As The Blog’s sphere of influence spreads, and the fan base becomes more in love with it every day, it is only natural that the mail department at YCL would be getting flooded with mail from adoring fans from all over the globe. Or country. We have confirmed that J-Char reads it, and he lives all the way in Washington. Thats pretty close to the ocean. Speaking of oceans, here is something Tsunami-related that I found. The earthquake in Chile is no laughing matter, but am I the only one that finds this a bit odd. This article snippet is copy-pasted from Yahoo news:

-“Japan’s Meteorological Agency said the first tsunami to reach Japan after the magnitude 8.8 quake off Chile was recorded in the Ogasawara islands early Sunday afternoon. It was just 10 centimeters high. There were no reports of damage.”

10 centimeters? Now I’m not very familiar with oceanic issues, but isn’t that smaller than a regular wave? We’ll have someone from the YCL Science Desk look into it. There are bigger ripples in my toilet when I make my morning onesie. I have a very aggressive flow. Oh yeah, we were talking about the mail bag full of love. The Love Sack. Let me reach my muscly arm in there and fish one out.

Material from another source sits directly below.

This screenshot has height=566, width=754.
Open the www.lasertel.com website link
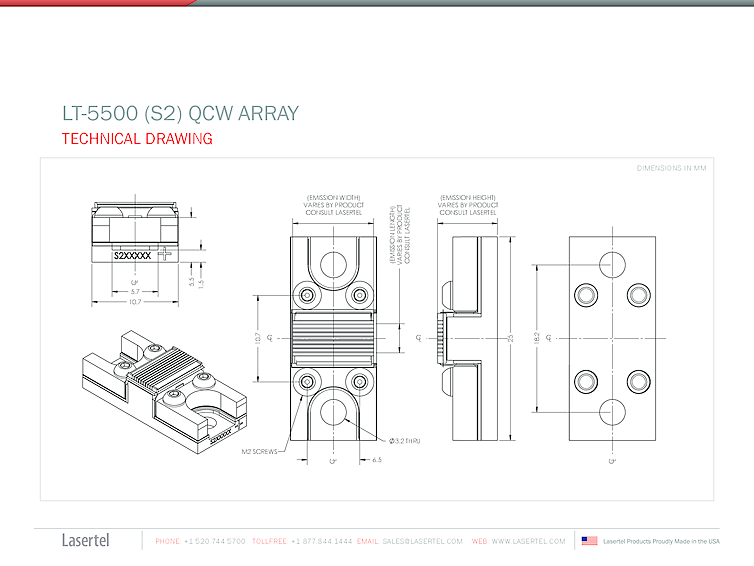point(528,541)
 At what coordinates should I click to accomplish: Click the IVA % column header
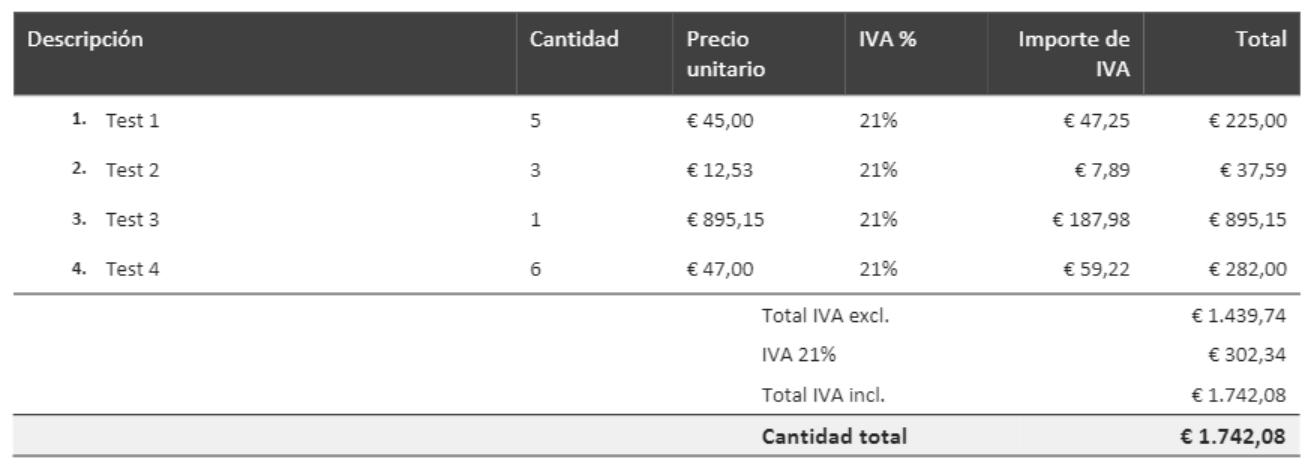[x=888, y=41]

Oh, this is awkward, it seems as though it is empty. Well yesterday was Sunday so there wasn’t any mail. We’ll check back on that tomorrow.

The Weekly Watering

-Aunt Lenore’s birthday party was a success. And my Mom wanted me to clarify the comments about her that were made on Day 2 (We Landed on the Moon!) of the blog. It was purely a joking matter. She has done a very good job. I mean, look at me. You don’t run a blog that is this successful without strong parental backing.

-Once school is out for a little while, I am going to dive into some Fyodor Dostoevsky. The Mad Russian. Hopefully it is better than this really big lump of crap I’m reading right now about some British guy who is traveling through America breaking “dumb laws,” like riding a bike in a pool in California. And so far he is somehow failing at it. I probably won’t even finish reading this.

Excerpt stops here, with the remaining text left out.